Extract provided
>> begin
Baby, It's Boring at Home
By Amanda E. Doyle

Wednesday, December 1
Strange Brew Cult Films: "Strictly Ballroom," dir. Baz Lurhman
Schlafly Bottleworks, 7260 Southwest in Maplewood
$4, 8 p.m.,

From the mind that later brought you a tubercular Nicole Kidman at the Moulin Rouge, this 1992 flick from Down Under started as a stage musical: it tells the stories of rival ballroom dancers, and of course, the bad boy (in this case named Scott) who comes in to shake up the system. Boy gets paired with dorky girl, boy teaches her the ways of the forbidden dance of love, and passion — and fab dancing — ensues. And you can drink beer!

Friday, December 3
Dave Drebes Players
Hartford Coffee Company
Free, all ages, 7 p.m.,

If you've never been treated to the song stylings of the DDP, you're in for a treat as they take the "stage" for their annual Christmas show; frontman Dave Drebes plays keyboards and sings, Fred Hessel plays guitar, Jenna Bauer plays the big-mouth bass, and Kurt Groetsch plays guitar and rides herd, a.k.a. serves as musical director. The big news this year? A "mystery guest" on drums (we're wondering if they yet know who that is) and the big opener, 19-year-old Caleb Engstrom.

Saturday, December 4
Art Opening: The Group Holiday Exhibit
Houska Gallery, 4628 McPherson Ave.
Free, 6-8 p.m., 314-454-0959

Houska fish Into supporting St. Louis artists? Plenty of birds with one stone at this stop on tonight's Central West End gallery walk: those represented include Michael Hoffman and Alicia LaChance, Julie Malone, Justin Tolentino and many more. You can also revel in Charles Houska's pop art, on permanent display in the downstairs space.

Saturday, December 4
Art Opening: Cycling Photos
Big Shark Bicycle Co., 6133 Delmar in the Loop
Free, all ages, 6-10 p.m., 314-862-1188

Should one shoot and cycle at the same time? Safety issues aside, the aesthetic output says "yes," as six local photographers (Matthew James, Daniel Elavsky, Phillip Shoulberg, Kim Morris, John Mussleman and Matt Cazalas) capture the spectrum of the local and statewide cycling scene, in media from projection to gelatin silver prints. We hate to focus so much on beer, again, but, uh, the exhibit's refreshments are co-sponsored by New Belgium Brewing Company. Cycling and beer go together like PB&J.
>> end
Stated exercise 1
In the events listing, retype everything from "Houska fish Into" down to "the downstairs space." with no changes.
The events listing and the rows that follow it come from unrelated sources.

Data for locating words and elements
>> begin
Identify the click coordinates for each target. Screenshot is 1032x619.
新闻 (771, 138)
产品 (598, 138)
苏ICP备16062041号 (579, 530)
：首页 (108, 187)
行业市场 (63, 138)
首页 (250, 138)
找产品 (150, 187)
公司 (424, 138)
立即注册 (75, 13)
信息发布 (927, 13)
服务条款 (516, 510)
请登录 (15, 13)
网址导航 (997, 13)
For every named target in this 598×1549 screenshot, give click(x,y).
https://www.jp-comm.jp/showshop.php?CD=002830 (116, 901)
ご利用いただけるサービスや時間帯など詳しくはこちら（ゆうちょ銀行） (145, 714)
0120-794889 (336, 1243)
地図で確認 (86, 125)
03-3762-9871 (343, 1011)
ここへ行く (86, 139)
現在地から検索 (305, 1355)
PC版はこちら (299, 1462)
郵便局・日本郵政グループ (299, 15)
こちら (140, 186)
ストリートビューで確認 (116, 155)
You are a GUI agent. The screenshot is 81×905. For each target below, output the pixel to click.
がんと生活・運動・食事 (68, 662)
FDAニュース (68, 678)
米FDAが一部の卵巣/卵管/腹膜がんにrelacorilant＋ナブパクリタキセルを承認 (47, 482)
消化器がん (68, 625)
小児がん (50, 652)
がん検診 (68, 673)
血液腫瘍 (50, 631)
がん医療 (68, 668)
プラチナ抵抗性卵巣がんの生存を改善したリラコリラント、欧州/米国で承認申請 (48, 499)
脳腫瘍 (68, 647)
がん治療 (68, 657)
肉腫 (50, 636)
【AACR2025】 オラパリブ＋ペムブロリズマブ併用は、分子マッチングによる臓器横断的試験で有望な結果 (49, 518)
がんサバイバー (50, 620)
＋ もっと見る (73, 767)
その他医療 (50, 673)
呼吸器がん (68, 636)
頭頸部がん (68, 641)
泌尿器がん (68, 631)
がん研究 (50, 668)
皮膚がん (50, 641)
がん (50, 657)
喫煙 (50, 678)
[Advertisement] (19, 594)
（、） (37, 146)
>> end
Stated exercise 2
Pull out every row that contains the string "each", matching case exactly.

Solution 1
Houska fish Into supporting St. Louis artists? Plenty of birds with one stone at this stop on tonight's Central West End gallery walk: those represented include Michael Hoffman and Alicia LaChance, Julie Malone, Justin Tolentino and many more. You can also revel in Charles Houska's pop art, on permanent display in the downstairs space.

Solution 2
Identify the click coordinates for each target. Screenshot is 1032x619.
You are a GUI agent. The screenshot is 81×905. For each target below, output the pixel to click.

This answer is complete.